» **What is required**
What are the lines below, starting at the line containing "Where should I click to: Switch" and ending at the line containing "This screenshot has width=1120, height=1085."? Write them out exactly, ends included, without pictures.
=-=-=-=-=
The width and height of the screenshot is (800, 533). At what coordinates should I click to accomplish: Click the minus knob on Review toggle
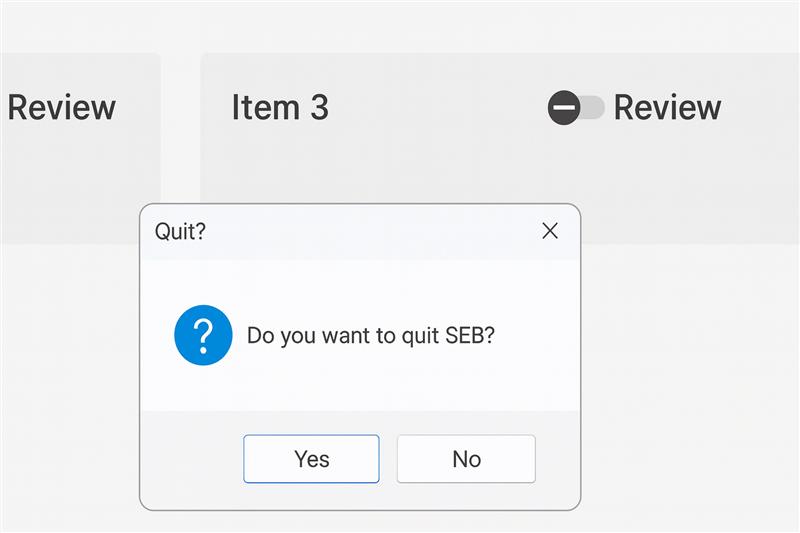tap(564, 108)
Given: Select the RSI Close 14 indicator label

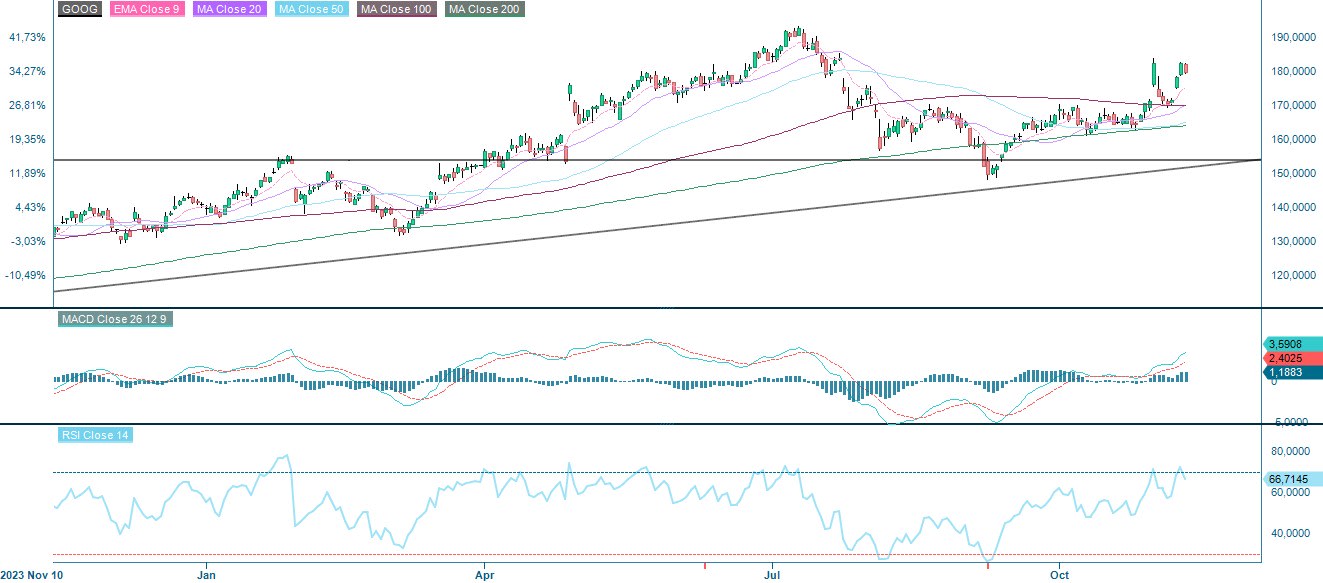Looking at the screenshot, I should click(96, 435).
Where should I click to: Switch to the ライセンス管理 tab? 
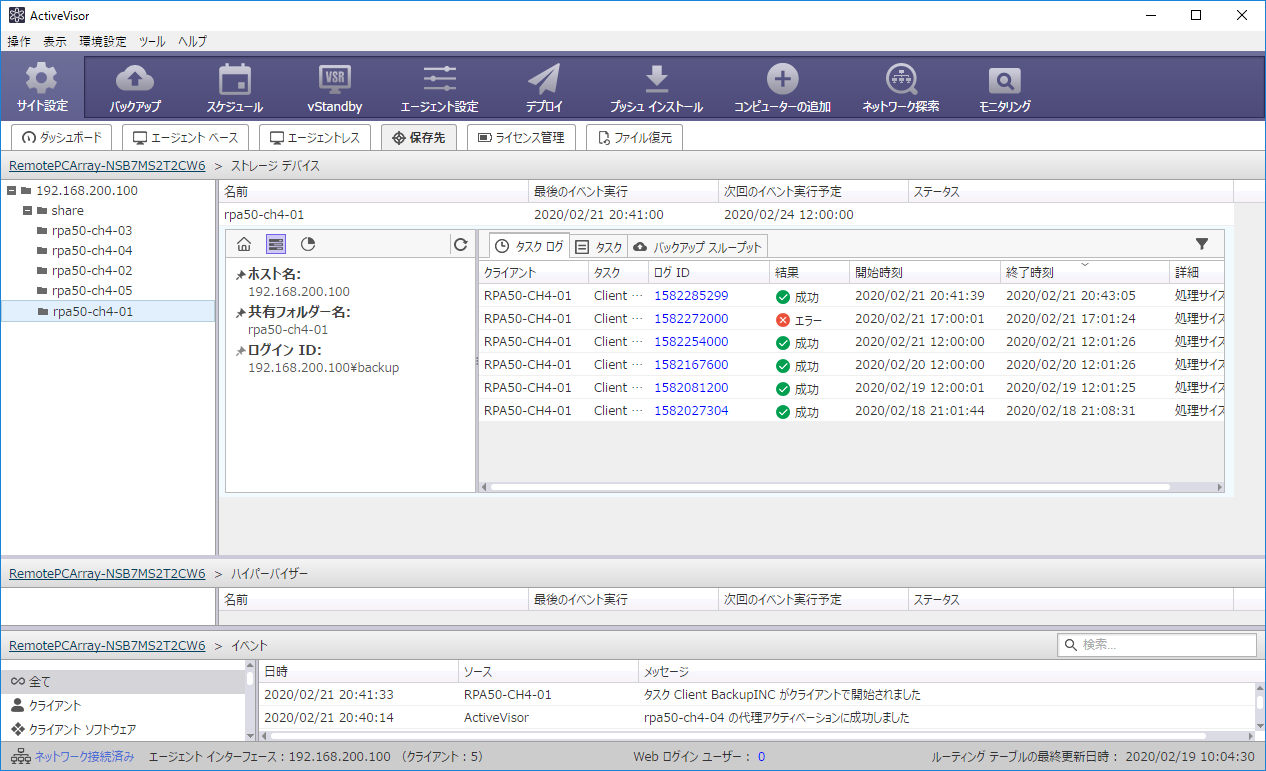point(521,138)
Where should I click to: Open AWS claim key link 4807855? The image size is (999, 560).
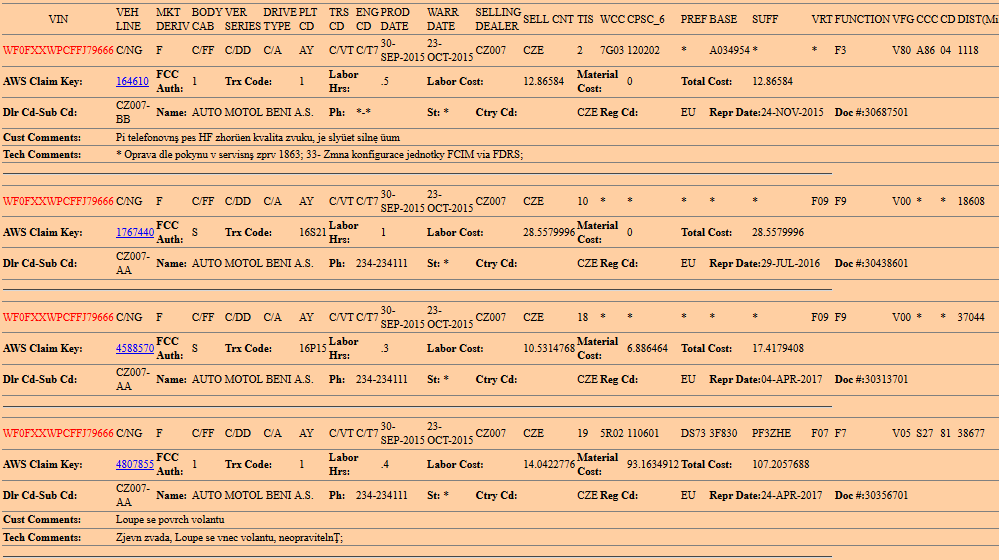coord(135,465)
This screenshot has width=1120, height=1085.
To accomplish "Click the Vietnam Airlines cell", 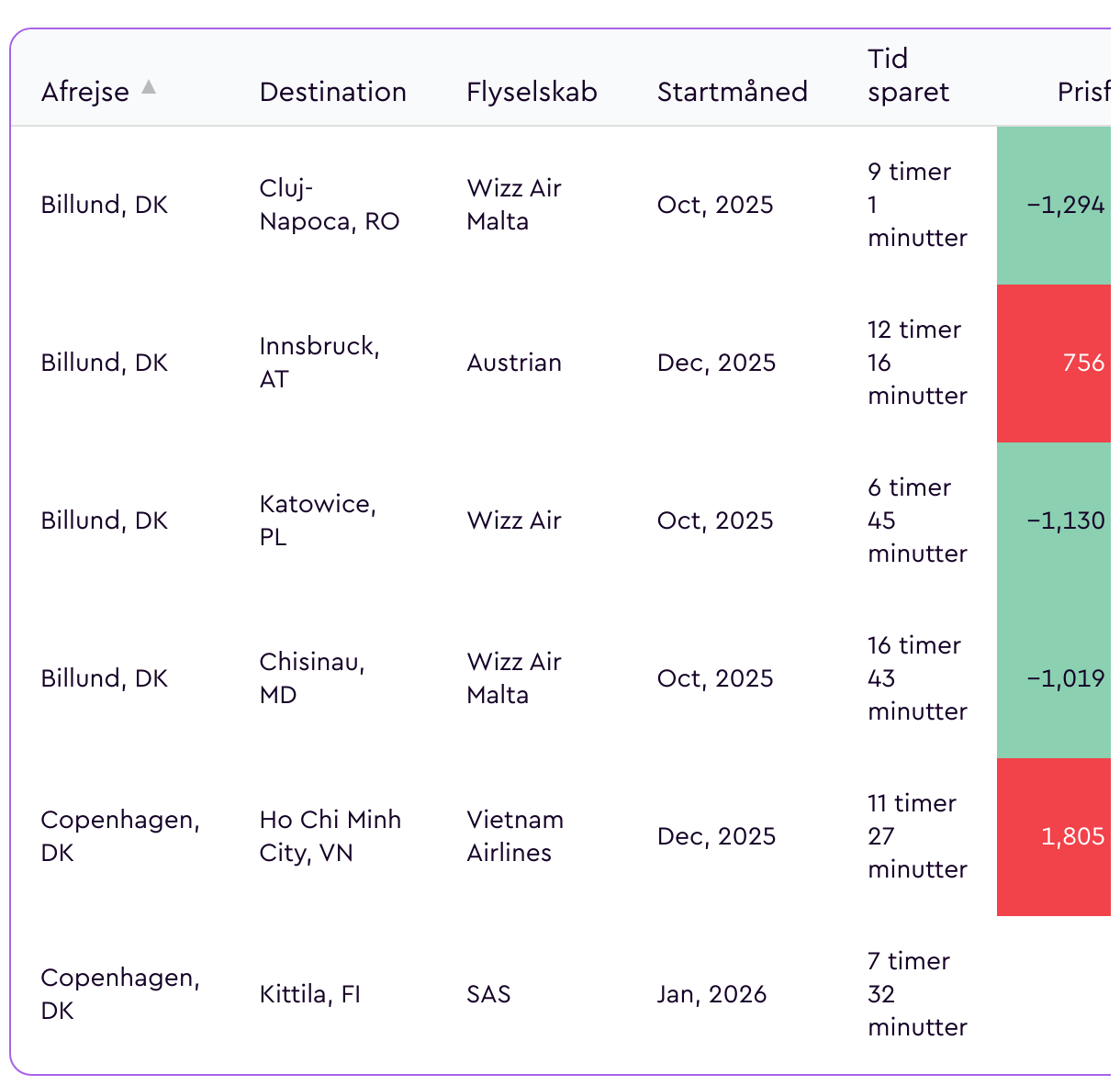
=-=-=-=-=
» **Finished task**
Where should I click to: Switch to the ライセンス管理 tab? 
point(521,138)
Where should I click to: Open AWS claim key link 4807855? The image size is (999, 560).
coord(135,465)
This screenshot has width=1120, height=1085.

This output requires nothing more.